Despite the impressive dismantling of the network, cybersecurity experts are warning it is only temporary. In other words, they’ll be back.

“Nearly every sector of the economy has been victimized by Qakbot,” Martin Estrada, the US attorney in Los Angeles, remarked as he announced the raid. The criminal network has been behind at least 40 ransomware attacks over the last 18 months. According to investigators, those attacks netted about $58 million.

(Video Credit: Forbes Breaking News)

“Qakbot’s ransomware victims included an Illinois-based engineering firm, financial services organizations in Alabama and Kansas, along with a Maryland defense manufacturer and a Southern California food distribution company, Estrada said,” CBS News noted.

Officials are crowing over $8.6 million in cyber currency being seized or frozen. No arrests have been announced so far.

Estrada gave the standard FBI line that the investigation is ongoing.

“He would not say where administrators of the malware, which could be marshaled into a botnet of zombie computers, were located. Cybersecurity researchers say they are believed to be in Russia and/or other former Soviet states,” CBS News reported.

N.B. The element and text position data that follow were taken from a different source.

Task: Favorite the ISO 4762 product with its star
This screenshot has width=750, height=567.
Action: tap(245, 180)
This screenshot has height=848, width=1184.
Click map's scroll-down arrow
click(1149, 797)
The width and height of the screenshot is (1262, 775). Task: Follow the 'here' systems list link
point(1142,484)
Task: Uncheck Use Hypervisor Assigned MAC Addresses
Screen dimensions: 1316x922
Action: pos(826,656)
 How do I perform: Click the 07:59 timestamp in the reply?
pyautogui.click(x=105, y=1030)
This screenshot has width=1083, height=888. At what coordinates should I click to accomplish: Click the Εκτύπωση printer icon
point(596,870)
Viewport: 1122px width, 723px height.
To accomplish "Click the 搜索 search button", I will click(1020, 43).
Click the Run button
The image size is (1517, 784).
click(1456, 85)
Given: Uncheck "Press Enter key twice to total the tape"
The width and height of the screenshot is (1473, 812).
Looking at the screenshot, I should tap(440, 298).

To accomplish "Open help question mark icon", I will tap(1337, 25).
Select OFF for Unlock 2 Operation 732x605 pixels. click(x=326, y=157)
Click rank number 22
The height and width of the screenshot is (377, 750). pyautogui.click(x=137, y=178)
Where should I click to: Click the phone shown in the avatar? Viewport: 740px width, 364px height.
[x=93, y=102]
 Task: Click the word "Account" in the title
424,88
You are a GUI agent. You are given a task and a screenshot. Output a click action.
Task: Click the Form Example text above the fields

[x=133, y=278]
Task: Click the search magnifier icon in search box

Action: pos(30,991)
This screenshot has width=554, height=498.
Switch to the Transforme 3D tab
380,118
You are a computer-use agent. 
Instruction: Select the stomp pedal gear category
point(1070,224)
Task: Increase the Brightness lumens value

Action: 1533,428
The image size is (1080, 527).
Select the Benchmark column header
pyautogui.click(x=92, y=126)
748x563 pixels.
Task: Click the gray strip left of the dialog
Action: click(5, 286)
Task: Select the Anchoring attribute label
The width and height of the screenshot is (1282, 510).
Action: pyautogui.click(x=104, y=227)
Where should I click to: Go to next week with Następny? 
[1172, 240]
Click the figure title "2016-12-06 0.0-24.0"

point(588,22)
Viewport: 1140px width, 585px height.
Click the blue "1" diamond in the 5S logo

According to authorities, the so-called malware loader, also known as Pinkslipbot and Qbot, was utilized causing hundreds of millions of dollars in damage since it first appeared on the scene in 2008 as an information-stealing bank trojan. Millions of people have been affected across the globe.

Typically delivered via phishing email infections, Qakbot gave criminal hackers initial access to violated computers. They could then deploy additional payloads including ransomware, steal sensitive information or gather intelligence on victims to facilitate financial fraud and crimes such as tech support and romance scams,” CBS News noted.

“The Qakbot network was literally feeding the global cybercrime supply chain,” Donald Alway, the assistant director in charge of the FBI’s Los Angeles office, stated calling it “one of the most devastating cybercriminal tools in history.”

“In the first half of 2023, Qakbot accounted for about 30% of such attacks globally, according to one cybersecurity firm’s study. Such “initial access” tools allow extortionist ransomware gangs to skip the initial step of penetrating computer networks, making them major facilitators for the far-flung mostly Russian-speaking criminals who have wreaked havoc by stealing data and disrupting schools, hospitals, local governments, and businesses worldwide,” CBS News continued.

The operation that took the network down was called “Duck Hunt.” The FBI joined forces with Europol and law enforcement in France, the United Kingdom, Germany, the Netherlands, Romania, and Latvia. Authorities seized over 50 Qakbot servers and identified more than 700,000 infected computers, more than 200,000 of them in the US alone.

CBS News went on to report, “The FBI then used the seized Qakbot infrastructure to remotely dispatch updates that deleted the malware from thousands of infected computers. A senior FBI official, briefing reporters on condition he not be further identified, called that number ‘fluid’ and cautioned that other malware may have remained on machines liberated from Qakbot.”

This is the biggest coup for the FBI against cyber criminals since it took down the Hive ransomware gang in January.

“It is an impressive takedown. Qakbot was the largest botnet” as far as the number of victims goes, Alex Holden, founder of Milwaukee-based Hold Security, noted. “Large botnets today tend to implode as too many threat actors are mining this data for various types of abuse.”

Cybersecurity expert Chester Wisniewski at Sophos believes that while this may temporarily tamp down the number of ransomware attacks occurring, criminals will shift and revive infrastructure elsewhere or move to other botnets.

“This will cause a lot of disruption to some gangs in the short term, but it will do nothing from it being rebooted,” he declared. “Albeit it takes a long time to recruit 700,000 PCs.”